### Supplied records
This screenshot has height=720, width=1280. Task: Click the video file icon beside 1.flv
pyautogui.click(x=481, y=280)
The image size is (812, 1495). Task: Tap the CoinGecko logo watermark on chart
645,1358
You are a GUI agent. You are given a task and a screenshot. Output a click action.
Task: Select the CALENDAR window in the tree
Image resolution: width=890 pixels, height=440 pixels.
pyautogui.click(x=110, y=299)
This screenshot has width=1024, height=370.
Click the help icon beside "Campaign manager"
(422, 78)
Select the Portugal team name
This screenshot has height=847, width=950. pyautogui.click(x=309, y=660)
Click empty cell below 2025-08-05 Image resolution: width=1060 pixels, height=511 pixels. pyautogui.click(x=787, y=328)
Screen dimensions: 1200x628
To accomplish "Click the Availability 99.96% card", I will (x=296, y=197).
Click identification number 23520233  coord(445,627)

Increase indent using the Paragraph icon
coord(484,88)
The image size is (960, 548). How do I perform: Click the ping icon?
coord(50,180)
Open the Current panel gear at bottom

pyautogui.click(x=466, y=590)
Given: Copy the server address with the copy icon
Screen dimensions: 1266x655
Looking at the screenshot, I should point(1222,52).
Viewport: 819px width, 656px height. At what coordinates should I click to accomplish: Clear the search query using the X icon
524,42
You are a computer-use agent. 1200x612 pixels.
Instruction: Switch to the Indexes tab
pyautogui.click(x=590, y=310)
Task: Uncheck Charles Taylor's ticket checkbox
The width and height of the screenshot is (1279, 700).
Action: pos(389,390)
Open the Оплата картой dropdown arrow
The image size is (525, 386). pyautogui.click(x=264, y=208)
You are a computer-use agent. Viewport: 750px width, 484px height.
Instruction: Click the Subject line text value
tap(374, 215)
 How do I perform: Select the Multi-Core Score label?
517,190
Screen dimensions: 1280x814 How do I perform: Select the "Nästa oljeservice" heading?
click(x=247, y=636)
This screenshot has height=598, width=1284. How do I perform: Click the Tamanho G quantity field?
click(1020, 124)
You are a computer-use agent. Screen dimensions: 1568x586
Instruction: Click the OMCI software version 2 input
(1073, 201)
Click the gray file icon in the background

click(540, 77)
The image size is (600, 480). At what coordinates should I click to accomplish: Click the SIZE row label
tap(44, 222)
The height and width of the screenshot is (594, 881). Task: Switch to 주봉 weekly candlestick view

### Problem description
The answer should consist of every record above, copied exactly.

### The completed task
This screenshot has height=720, width=1280. Task: Click the video file icon beside 1.flv
pyautogui.click(x=481, y=280)
The image size is (812, 1495). Task: Tap the CoinGecko logo watermark on chart
645,1358
You are a GUI agent. You are given a task and a screenshot. Output a click action.
Task: Select the CALENDAR window in the tree
Image resolution: width=890 pixels, height=440 pixels.
pyautogui.click(x=110, y=299)
This screenshot has width=1024, height=370.
Click the help icon beside "Campaign manager"
(422, 78)
Select the Portugal team name
This screenshot has height=847, width=950. pyautogui.click(x=309, y=660)
Click empty cell below 2025-08-05 Image resolution: width=1060 pixels, height=511 pixels. pyautogui.click(x=787, y=328)
Screen dimensions: 1200x628
To accomplish "Click the Availability 99.96% card", I will (x=296, y=197).
Click identification number 23520233  coord(445,627)

Increase indent using the Paragraph icon
coord(484,88)
The image size is (960, 548). How do I perform: Click the ping icon?
coord(50,180)
Open the Current panel gear at bottom

pyautogui.click(x=466, y=590)
Given: Copy the server address with the copy icon
Screen dimensions: 1266x655
Looking at the screenshot, I should point(1222,52).
Viewport: 819px width, 656px height. At what coordinates should I click to accomplish: Clear the search query using the X icon
524,42
You are a computer-use agent. 1200x612 pixels.
Instruction: Switch to the Indexes tab
pyautogui.click(x=590, y=310)
Task: Uncheck Charles Taylor's ticket checkbox
The width and height of the screenshot is (1279, 700).
Action: pos(389,390)
Open the Оплата картой dropdown arrow
The image size is (525, 386). pyautogui.click(x=264, y=208)
You are a computer-use agent. Viewport: 750px width, 484px height.
Instruction: Click the Subject line text value
tap(374, 215)
 How do I perform: Select the Multi-Core Score label?
517,190
Screen dimensions: 1280x814 How do I perform: Select the "Nästa oljeservice" heading?
click(x=247, y=636)
This screenshot has height=598, width=1284. How do I perform: Click the Tamanho G quantity field?
click(1020, 124)
You are a computer-use agent. Screen dimensions: 1568x586
Instruction: Click the OMCI software version 2 input
(1073, 201)
Click the gray file icon in the background

click(540, 77)
The image size is (600, 480). At what coordinates should I click to accomplish: Click the SIZE row label
tap(44, 222)
The height and width of the screenshot is (594, 881). Task: Switch to 주봉 weekly candlestick view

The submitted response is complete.